Android - I don't use it. /shrug/

Linux Desktops - I've been using MWM since 1992. The entire KDE / Gnome debate was a giant clusterfuck IMHO. I've tried using fancy Linux desktops that were supposed to be Windows-killers and its like wearing your shoes on the opposite feet. I can't say this has hit peak complexity because it hasn't really gotten attention from serious UI/UX talent.

Amiga, OS/2, NeXT ... I don't know enough about these, or they didn't last long enough to experience the complexity curve.

TL;DR

I think it is safe to say that Microsoft has the most experience trying to wrangle failed UI/UX experiments at scale. Mac & Google are just learning this. I think it will be at least a decade before the latter two are able to conceptually shrink the UX footprint of the O/S. My guess: everything converges to tile-based mobile-like UIs on desktop, laptop and mobile. Mobile OSes are just fine for desktops. IMO.

1 comments

> Tiles and old-time Dialogs are in constant contention, the look in feel is at war with itself.

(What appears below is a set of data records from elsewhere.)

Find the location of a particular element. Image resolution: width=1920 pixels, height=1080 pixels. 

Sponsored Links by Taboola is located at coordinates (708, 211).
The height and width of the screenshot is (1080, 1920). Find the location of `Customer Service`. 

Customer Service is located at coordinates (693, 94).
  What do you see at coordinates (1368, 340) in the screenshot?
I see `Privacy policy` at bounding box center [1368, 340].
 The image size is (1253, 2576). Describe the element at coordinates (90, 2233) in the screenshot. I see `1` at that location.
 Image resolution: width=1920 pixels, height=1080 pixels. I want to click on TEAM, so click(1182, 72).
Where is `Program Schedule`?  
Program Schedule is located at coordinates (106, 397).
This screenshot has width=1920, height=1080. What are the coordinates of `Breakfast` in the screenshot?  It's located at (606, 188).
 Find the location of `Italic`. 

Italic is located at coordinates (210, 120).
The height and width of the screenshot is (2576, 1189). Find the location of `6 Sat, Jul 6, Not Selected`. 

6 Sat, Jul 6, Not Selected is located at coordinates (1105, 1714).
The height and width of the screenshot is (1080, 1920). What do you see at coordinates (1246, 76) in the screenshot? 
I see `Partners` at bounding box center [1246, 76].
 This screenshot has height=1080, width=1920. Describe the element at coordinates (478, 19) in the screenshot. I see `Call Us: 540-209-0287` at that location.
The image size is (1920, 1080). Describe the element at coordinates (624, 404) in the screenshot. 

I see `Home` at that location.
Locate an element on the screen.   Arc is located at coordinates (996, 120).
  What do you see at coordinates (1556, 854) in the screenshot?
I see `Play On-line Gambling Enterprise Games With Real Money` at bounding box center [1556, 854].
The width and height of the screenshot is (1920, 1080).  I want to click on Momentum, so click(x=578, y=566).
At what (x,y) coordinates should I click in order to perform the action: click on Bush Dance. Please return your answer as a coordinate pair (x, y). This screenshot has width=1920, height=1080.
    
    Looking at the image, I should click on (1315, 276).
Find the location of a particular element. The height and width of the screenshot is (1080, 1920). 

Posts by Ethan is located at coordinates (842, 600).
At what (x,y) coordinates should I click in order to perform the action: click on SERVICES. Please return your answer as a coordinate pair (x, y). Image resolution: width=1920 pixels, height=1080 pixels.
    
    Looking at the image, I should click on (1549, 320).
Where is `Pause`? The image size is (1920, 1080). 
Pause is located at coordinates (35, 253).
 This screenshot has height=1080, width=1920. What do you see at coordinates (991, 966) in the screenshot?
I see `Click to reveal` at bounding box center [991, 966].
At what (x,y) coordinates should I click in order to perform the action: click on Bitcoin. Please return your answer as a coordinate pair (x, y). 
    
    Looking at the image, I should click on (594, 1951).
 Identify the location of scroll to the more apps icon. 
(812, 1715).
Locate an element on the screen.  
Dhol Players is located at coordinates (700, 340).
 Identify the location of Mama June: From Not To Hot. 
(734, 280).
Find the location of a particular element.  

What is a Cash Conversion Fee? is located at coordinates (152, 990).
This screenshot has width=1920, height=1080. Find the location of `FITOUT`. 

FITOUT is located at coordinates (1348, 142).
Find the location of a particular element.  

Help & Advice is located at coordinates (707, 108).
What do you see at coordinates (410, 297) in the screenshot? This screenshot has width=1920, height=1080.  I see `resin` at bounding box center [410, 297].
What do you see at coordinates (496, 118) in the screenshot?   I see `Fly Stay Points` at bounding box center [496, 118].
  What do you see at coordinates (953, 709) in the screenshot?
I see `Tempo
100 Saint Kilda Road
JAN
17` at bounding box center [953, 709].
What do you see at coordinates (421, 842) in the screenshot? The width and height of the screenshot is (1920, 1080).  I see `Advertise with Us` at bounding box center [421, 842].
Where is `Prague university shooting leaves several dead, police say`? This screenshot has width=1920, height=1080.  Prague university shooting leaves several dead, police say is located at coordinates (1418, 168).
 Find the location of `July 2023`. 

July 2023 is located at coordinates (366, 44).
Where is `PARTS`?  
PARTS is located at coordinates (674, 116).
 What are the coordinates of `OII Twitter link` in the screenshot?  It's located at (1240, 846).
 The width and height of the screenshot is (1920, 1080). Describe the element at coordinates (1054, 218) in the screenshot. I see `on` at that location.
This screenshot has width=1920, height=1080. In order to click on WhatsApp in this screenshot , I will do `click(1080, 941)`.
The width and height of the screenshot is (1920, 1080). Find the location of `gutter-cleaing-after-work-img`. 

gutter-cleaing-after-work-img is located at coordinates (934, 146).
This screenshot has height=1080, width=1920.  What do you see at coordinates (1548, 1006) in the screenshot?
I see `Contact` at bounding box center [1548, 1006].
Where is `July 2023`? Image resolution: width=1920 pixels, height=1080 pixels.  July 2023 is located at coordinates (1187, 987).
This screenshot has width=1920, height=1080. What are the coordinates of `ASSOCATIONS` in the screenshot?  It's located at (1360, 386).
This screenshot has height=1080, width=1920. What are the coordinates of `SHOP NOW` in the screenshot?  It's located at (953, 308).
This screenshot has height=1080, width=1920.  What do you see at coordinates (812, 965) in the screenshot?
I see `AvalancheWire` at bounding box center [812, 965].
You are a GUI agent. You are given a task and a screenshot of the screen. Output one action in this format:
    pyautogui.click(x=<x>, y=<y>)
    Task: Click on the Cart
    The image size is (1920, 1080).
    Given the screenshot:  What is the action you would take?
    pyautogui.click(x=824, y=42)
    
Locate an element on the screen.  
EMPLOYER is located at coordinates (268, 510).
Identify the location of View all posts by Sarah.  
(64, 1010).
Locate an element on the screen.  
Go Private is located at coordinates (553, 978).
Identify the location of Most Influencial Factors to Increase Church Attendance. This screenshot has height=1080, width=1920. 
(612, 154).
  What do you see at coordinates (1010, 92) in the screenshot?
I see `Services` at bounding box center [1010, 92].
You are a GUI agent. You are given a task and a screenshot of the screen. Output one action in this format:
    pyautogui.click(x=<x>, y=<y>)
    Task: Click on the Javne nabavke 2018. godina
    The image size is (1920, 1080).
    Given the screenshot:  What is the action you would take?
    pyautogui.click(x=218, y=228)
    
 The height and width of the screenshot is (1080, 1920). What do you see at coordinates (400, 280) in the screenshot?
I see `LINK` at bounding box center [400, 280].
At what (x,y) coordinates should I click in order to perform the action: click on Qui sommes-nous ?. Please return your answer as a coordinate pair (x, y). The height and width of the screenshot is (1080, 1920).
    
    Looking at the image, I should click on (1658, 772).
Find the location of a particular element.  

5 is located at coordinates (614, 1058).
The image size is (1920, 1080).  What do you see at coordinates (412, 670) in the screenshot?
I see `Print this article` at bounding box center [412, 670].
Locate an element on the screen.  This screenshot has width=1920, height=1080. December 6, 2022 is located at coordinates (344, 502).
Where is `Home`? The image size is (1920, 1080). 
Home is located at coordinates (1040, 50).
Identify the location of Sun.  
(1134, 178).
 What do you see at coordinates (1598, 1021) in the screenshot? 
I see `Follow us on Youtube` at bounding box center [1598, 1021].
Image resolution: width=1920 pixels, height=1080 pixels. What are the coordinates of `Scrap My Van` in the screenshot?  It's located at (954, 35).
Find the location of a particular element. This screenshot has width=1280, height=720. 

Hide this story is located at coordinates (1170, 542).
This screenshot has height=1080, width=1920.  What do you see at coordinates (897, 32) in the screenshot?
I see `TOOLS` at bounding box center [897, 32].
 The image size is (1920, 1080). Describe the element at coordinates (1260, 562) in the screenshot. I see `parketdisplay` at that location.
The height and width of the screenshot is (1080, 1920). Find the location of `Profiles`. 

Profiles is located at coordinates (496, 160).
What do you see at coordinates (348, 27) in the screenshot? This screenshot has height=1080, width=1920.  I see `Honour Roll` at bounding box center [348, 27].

Many years ago MS made a book which pretty much said "Official UX guidelines" on the cover; later this was available in MSDN. It was actually quite good, though of course the OS never managed to adhere consistently. Useful advice for developers. Now there is only a short guideline with a mixture of different technologies and mostly focusing on tiny details, no big picture at all.

The change in these guidelines is reminiscent of the change experienced in the accompanying Windows releases.

(That being said, I'm baffled just how bad the default styling of Windows 10 looks. It reminds me of the flat styling available in 2000/XP [I don't mean the standard 3D 95 look]. And I was taken aback that someone somehow somewhere managed to actually make the Windows 10 start menu worse than the Windows 7 start menu, which was already laughably bad.)